(Beginning of Data supplied)

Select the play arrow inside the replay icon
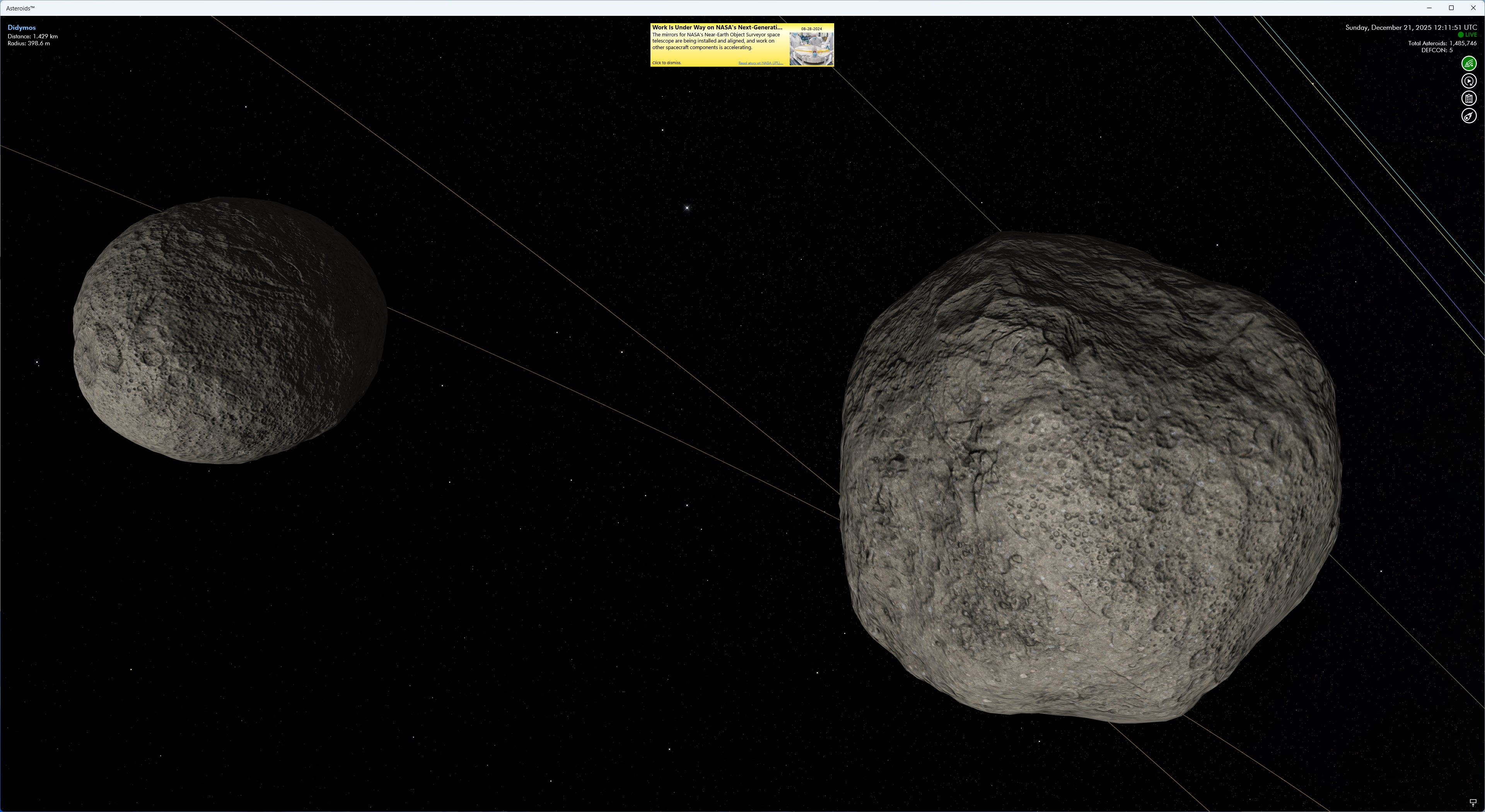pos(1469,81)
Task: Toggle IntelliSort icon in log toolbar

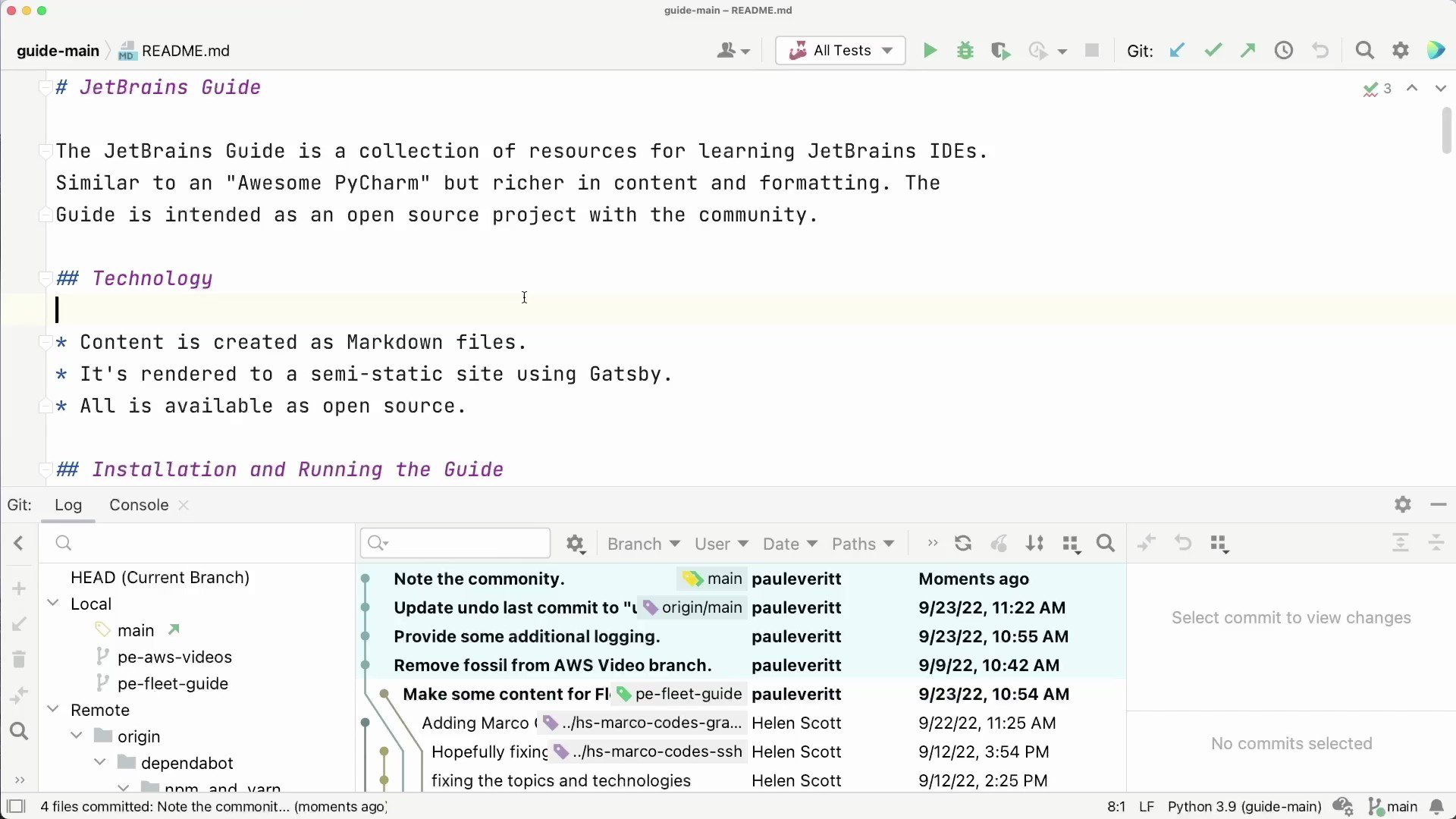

(End of Data supplied)
(Beginning of Data supplied)

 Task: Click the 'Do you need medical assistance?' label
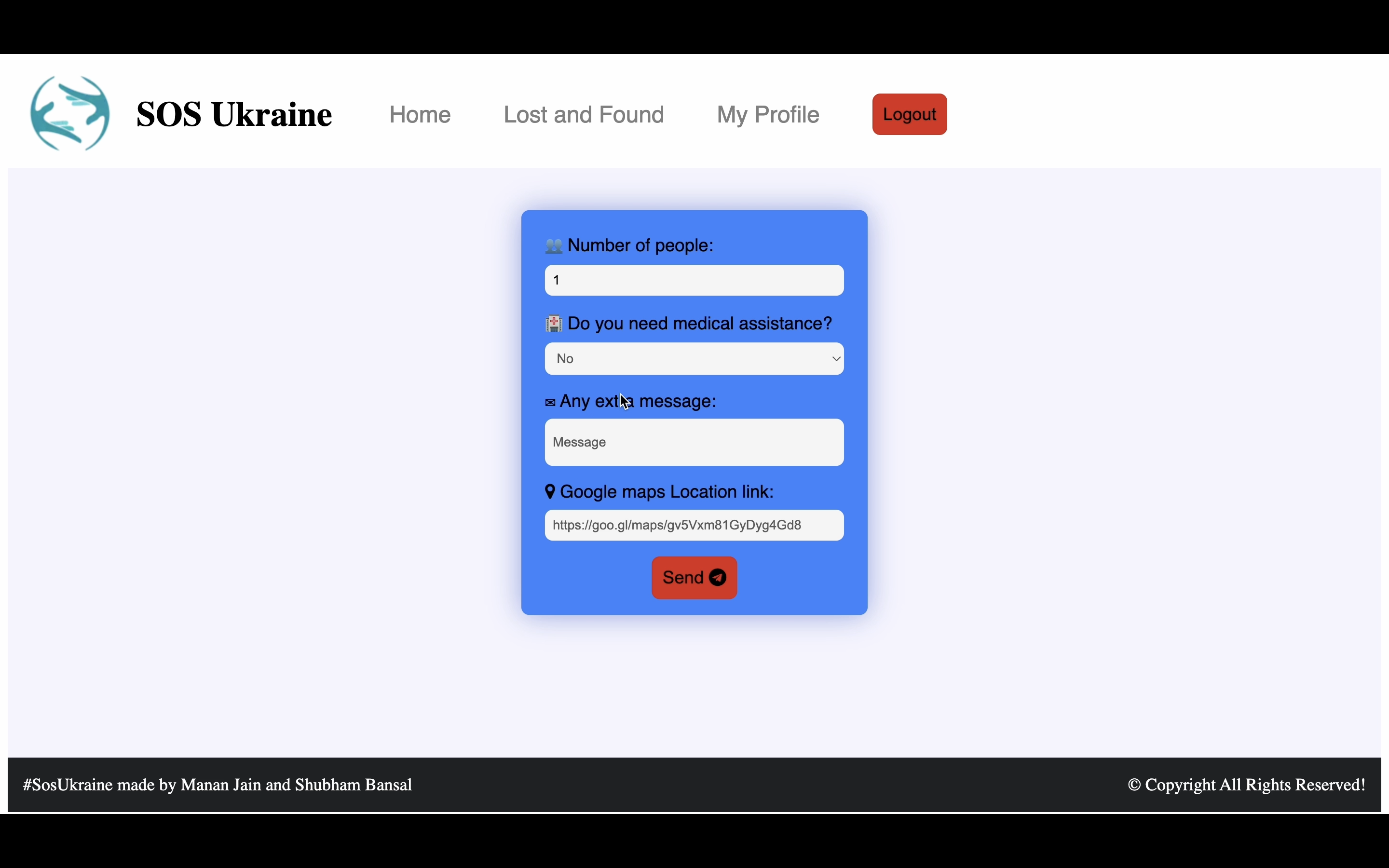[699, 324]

(End of Data supplied)
(Beginning of Data supplied)

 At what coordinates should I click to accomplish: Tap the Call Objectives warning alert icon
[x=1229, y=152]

(End of Data supplied)

▶ _What is needed_: Print an exact copy of the lines above, from the one containing "Select the play arrow inside the replay icon" through the one containing "Task: Toggle IntelliSort icon in log toolbar", and leave out the pictures.

▶ _Response below_:
Select the play arrow inside the replay icon
pos(1469,81)
Task: Toggle IntelliSort icon in log toolbar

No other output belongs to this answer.